We Want Sex (Made in Dagenham) è un film del 2010 diretto da Nigel Cole. Tra gli interpreti principali figurano Sally Hawkins, Bob Hoskins, Miranda Richardson e Rosamund Pike. Il film ha ottenuto 4 candidature ai British Independent Film Awards 2010.

Ispirato a fatti realmente accaduti, il film racconta lo sciopero del 1968 di 187 operaie alle macchine da cucire della Ford di Dagenham. Costrette a lavorare in condizioni precarie per molte ore e a discapito delle loro vite familiari, le donne, guidate da Rita O’Grady, protestarono contro la discriminazione sessuale e per la parità di retribuzione.

Pagate come operaie non qualificate, le lavoratrici attuarono uno sciopero che riuscì ad attirare l’attenzione dei sindacati e della collettività, trovando infine l’appoggio del ministro Barbara Castle, pronta a lottare con loro contro una legge iniqua e obsoleta.

We Want Sex è una commedia vibrante e femminista full British, che ci riporta alla cronaca operaia sessantottina

We Want Sex è una commedia vibrante e femminista full British, che ci riporta alla cronaca operaia sessantottina (ed è davvero un fatto positivo questo). Il titolo italiano non del tutto improprio, visto che riprende ciò che era stato giustamente pennellato su uno striscione emblema della lotta (We want sex equality) rimodellato e preso in prestito forse un po’ furbescamente per stimolare alla visione una più larga fetta di pubblico, probabilmente ha ottenuto invece l’effetto contrario disorientando, e l’incasso alla fine non è stato certamente all’altezza non solo delle aspettative, ma anche del merito, ed è un vero peccato.

Pur trattando temi importanti, è un film accattivante e leggero; Nigel Cole (che non è Ken LoachPeter Mullan, ma nemmeno Mike Leigh, come ben sappiamo), già autore di opere come L’erba di Grace e Calendar Girl, è uno specialista in questo campo (impegno tematico, certo, ma con un occhio al risultato anche “di cassetta” del progetto).

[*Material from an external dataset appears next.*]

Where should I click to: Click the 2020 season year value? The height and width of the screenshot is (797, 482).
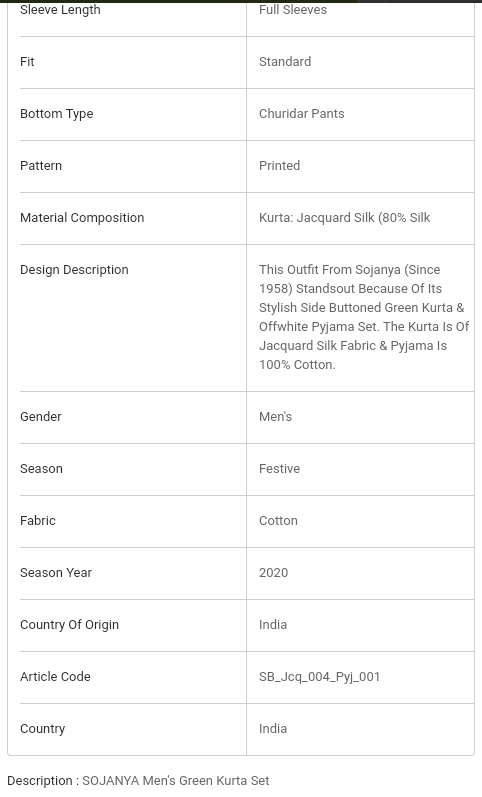[x=274, y=573]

La sua particolare rappresentazione delle cose è infatti capace di  “costruire” e di veicolare  emozioni mentre documenta eventi che, come in questo caso, segnarono addirittura la Storia (quella con la S maiuscola) più che delle lotte sindacali tout court (fabbrica Ford di Dagenham in Gran Bretagna, nello specifico, anno di grazia 1968), e lo fa con gusto e una nonchalance che avvicinano il suo cinema a Full Monty o a Grazie, Signora Thatcher.

Nel complesso una piacevole e divertente pellicola, che si poggia su un’ottima idea e un ritmo efficace

Perfette atmosfere e scoppiettanti dialoghi, perché qui certamente si riflette e si pensa, ma si ride anche spesso e ci si commuove a volte, in un caleidoscopio di situazioni sempre gustose e accattivanti, stimolate dalla grintosa forza e determinazione di un formidabile gruppo di donne passionali, colorate e dalle indimenticabili acconciature cotonate perfettamente corrispondenti a quelle in uso in quel periodo.

Nel complesso una piacevole e divertente pellicola, che si poggia su un’ottima idea e un ritmo efficace della messa in scena che “fa sul serio”, anche per la scelta del soggetto: la questione interessante che permette di affrontare è alla fine proprio il rapporto fra pubblico, fruitore e realtà rappresentata sullo schermo, dove la scommessa sembra essere quella di far diventare merce narrativa un avvenimento di portata storica, ma per tramandarlo ai posteri in una nuova, più accattivante forma.